- **INFORMATION PROVIDED**
* * *

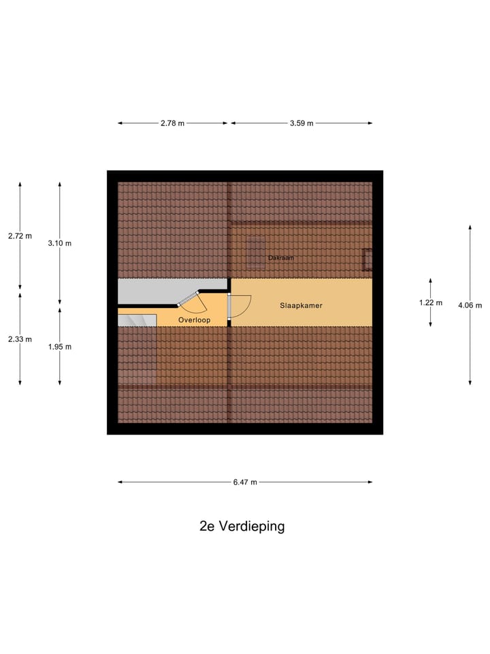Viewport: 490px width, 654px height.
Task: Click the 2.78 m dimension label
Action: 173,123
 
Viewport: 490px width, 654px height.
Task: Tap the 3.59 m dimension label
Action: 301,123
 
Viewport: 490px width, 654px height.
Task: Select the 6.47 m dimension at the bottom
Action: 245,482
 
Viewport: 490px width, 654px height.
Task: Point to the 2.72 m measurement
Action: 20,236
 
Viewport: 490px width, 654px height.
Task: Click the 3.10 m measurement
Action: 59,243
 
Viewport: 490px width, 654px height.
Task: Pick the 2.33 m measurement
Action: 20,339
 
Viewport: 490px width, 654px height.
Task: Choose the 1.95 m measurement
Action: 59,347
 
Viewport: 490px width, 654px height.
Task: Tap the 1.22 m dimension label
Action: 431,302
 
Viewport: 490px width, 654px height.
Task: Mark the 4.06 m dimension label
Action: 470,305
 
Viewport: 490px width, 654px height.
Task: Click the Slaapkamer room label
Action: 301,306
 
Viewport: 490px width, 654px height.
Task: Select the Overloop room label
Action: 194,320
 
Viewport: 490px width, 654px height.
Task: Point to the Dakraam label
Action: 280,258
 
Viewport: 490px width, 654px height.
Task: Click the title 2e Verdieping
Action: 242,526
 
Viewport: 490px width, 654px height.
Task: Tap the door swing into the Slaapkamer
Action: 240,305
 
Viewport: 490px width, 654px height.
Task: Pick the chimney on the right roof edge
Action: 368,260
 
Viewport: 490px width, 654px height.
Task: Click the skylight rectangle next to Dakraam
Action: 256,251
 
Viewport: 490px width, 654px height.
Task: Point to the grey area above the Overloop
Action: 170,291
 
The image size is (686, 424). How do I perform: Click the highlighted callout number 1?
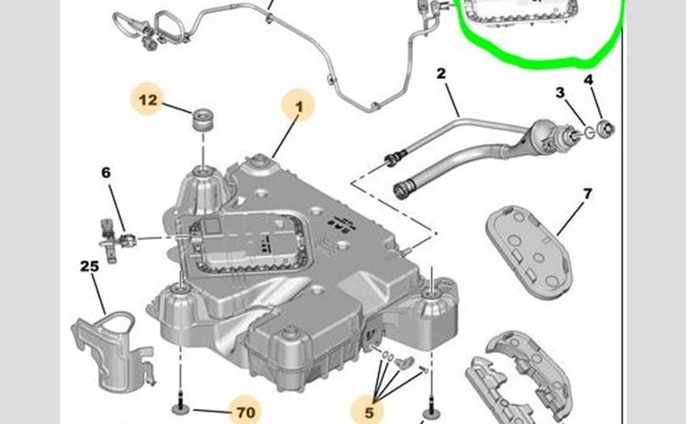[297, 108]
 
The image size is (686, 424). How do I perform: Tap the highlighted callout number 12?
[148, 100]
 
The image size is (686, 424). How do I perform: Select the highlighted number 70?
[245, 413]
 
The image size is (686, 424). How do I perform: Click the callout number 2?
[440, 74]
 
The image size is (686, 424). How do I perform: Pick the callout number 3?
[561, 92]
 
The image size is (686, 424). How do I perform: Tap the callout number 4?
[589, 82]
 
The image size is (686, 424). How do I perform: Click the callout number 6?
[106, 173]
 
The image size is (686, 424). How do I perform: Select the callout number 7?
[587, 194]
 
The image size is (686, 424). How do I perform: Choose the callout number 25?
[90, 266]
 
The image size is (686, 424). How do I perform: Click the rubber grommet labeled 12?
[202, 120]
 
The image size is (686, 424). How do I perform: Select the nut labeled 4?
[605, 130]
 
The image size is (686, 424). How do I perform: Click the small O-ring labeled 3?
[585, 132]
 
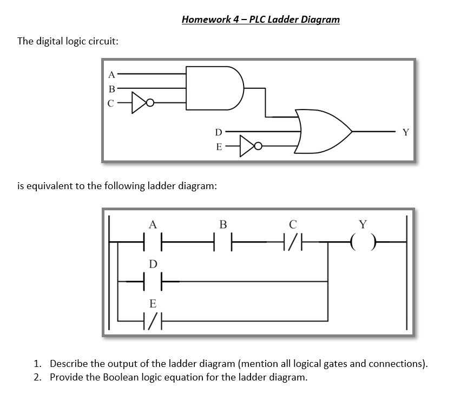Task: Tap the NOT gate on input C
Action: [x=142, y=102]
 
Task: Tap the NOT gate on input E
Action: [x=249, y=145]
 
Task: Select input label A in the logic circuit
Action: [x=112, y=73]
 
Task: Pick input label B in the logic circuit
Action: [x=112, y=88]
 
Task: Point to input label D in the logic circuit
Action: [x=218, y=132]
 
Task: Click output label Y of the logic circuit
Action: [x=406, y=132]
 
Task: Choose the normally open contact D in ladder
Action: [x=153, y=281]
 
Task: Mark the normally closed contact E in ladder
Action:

* * *

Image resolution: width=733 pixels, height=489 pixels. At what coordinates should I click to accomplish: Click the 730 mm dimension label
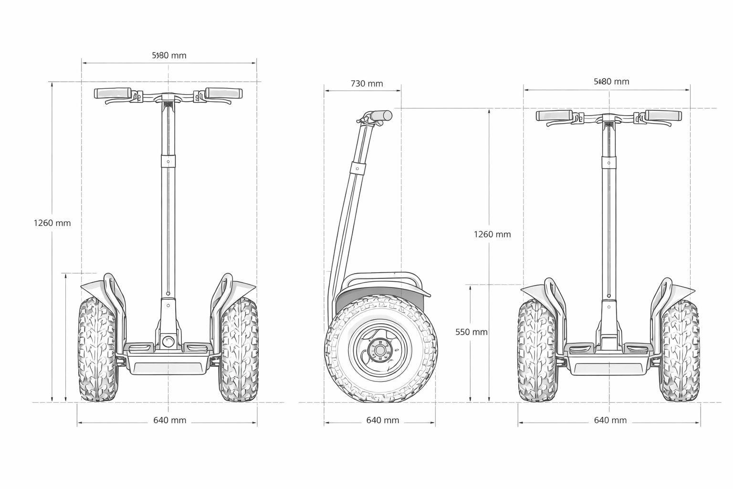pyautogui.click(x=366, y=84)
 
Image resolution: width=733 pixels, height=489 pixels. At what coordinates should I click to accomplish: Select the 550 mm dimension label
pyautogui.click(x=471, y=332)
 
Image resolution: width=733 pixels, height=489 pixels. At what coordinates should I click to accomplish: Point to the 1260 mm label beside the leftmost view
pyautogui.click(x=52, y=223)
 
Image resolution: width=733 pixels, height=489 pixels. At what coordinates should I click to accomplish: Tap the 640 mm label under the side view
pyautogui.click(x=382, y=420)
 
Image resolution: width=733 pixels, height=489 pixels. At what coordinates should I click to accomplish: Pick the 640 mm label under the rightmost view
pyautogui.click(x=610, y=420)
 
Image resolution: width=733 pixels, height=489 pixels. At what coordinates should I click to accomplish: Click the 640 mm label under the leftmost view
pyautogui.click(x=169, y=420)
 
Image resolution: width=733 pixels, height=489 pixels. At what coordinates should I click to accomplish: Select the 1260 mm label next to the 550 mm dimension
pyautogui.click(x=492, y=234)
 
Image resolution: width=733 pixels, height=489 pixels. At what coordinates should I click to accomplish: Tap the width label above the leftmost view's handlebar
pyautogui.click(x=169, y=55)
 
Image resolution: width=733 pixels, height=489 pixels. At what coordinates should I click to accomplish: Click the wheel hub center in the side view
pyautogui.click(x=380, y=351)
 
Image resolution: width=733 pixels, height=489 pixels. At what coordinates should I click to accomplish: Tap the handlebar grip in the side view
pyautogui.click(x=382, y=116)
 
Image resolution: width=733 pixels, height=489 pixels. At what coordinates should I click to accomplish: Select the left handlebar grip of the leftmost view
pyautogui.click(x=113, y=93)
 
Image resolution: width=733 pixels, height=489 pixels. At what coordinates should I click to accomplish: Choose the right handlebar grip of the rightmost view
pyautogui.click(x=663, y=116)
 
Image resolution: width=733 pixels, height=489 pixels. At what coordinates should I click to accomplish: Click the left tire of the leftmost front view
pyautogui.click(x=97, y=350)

* * *

- **TO DO**
Extract verbatim the lines of the listing beginning with the line containing "under the rightmost view" and continuing through the line containing "pyautogui.click(x=169, y=420)", including both of those lines.

- **FINISHED EXERCISE**
Image resolution: width=733 pixels, height=489 pixels. At what coordinates should I click to accomplish: Pick the 640 mm label under the rightmost view
pyautogui.click(x=610, y=420)
 
Image resolution: width=733 pixels, height=489 pixels. At what coordinates should I click to accomplish: Click the 640 mm label under the leftmost view
pyautogui.click(x=169, y=420)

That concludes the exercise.